Article réservé aux abonnés

Aboutir à tout prix à un accord sur le travail de nuit ou abandonner les négociations ? Opposées sur la conduite à tenir après le rejet du protocole par les syndicats de salariés, les fédérations de transporteurs s'accordent un temps de réflexion. Cette position attentiste devrait peser sur les négociations salariales engagées le 27 juin. Une réunion que la partie patronale aborde pourtant avec une proposition commune : porter la revalorisation des minima conventionnels à 2 % en lieu et place des 1,3 % initialement décidés.
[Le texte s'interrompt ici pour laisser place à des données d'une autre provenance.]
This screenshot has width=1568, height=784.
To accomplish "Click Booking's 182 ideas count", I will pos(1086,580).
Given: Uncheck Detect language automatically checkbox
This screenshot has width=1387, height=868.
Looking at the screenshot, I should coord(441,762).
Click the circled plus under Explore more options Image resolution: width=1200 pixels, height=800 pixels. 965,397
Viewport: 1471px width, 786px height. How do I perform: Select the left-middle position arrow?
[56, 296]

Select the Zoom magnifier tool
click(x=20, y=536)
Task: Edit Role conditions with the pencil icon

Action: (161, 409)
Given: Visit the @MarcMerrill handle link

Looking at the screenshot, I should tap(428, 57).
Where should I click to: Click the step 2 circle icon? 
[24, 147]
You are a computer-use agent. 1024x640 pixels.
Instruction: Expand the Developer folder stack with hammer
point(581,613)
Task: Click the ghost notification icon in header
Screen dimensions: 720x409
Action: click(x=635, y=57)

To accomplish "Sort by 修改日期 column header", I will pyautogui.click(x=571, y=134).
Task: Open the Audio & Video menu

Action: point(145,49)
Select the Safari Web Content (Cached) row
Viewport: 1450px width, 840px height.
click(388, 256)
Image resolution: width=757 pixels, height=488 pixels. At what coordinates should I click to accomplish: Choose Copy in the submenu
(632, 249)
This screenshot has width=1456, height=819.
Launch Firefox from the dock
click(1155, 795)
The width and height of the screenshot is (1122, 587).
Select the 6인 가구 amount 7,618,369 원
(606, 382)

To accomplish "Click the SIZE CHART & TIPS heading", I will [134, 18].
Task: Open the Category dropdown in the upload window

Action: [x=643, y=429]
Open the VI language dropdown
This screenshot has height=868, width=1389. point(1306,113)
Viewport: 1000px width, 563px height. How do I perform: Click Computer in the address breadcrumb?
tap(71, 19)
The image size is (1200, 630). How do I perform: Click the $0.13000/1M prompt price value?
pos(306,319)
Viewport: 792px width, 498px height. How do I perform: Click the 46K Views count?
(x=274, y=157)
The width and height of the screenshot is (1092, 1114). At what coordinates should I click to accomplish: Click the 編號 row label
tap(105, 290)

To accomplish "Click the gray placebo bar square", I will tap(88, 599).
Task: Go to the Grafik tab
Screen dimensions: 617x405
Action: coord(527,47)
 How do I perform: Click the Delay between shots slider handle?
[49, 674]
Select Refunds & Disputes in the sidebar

Combien les transporteurs routiers devront débourser pour la rémunération de leurs personnels travaillant de nuit et à compter de quelle date ? Ces questions ne devraient pas trouver réponse avant la mi-juillet, au mieux. La Fédération nationale des transporteurs routiers (FNTR), TLF (Fédération des entreprises de transport et logistique de France) et l'Unostra ont en effet décidé de s'accorder un temps de réflexion. Quelques semaines pour décider de la poursuite ou de l'arrêt des négociations sur le travail nocturne, suite au refus opposé par les syndicats de salariés à la signature du projet d'accord de branche qui leur a été soumis le 30 mai. Un rejet qui a fait l'effet d'une douche glacée aux négociateurs patronaux. « Nous sommes très déçus par cette position. A trop vouloir tout de suite, les syndicats risquent de ne rien obtenir. Quant aux entreprises, elles pourraient, faute d'accord, se retrouver en délicatesse vis-à-vis de la loi », commente Christian Rose, secrétaire national de l'Unostra. « Nous avons été douchés par le rejet d'un texte quasi finalisé en termes de propositions patronales qui a largement évolué, comporte nombre d'avantages pour les salariés et constitue un point d'équilibre », reconnaît Christine Di Costanzo, déléguée générale adjointe de la FNTR. Quant à Hervé Cornède, délégué général de TLF, il « ne comprend pas les raisons de ce non-accord sur un texte globalement bon pour le patronat et très proche de ce qui se pratique dans d'autres métiers ». Le 20 juin, l'UFT (Union des fédérations de transport) aurait sollicité un nouveau mandat auprès des organisations professionnelles qu'elle représente (FNTR et TLF), afin de soumettre d'autres propositions aux syndicats. L'issue de cette démarche demeure incertaine, TLF ayant annoncé dès le 16 juin son opposition à toute nouvelle avancée, et notamment à l'entrée en vigueur des majorations salariales en une seule étape, au 1er janvier 2002. Un refus que l'organisation justifie par le risque « de se mettre une nouvelle fois en position de décalage par rapport à la concurrence étrangère ». Au cours des semaines à venir, les représentants patronaux tenteront donc de s'accorder sur la politique à tenir, « mais rien n'assure que les positions qui pourraient être adoptées dans ce cadre suffiront à débloquer la situation auprès de nos partenaires », indique Christian Rose.

Revirement syndical.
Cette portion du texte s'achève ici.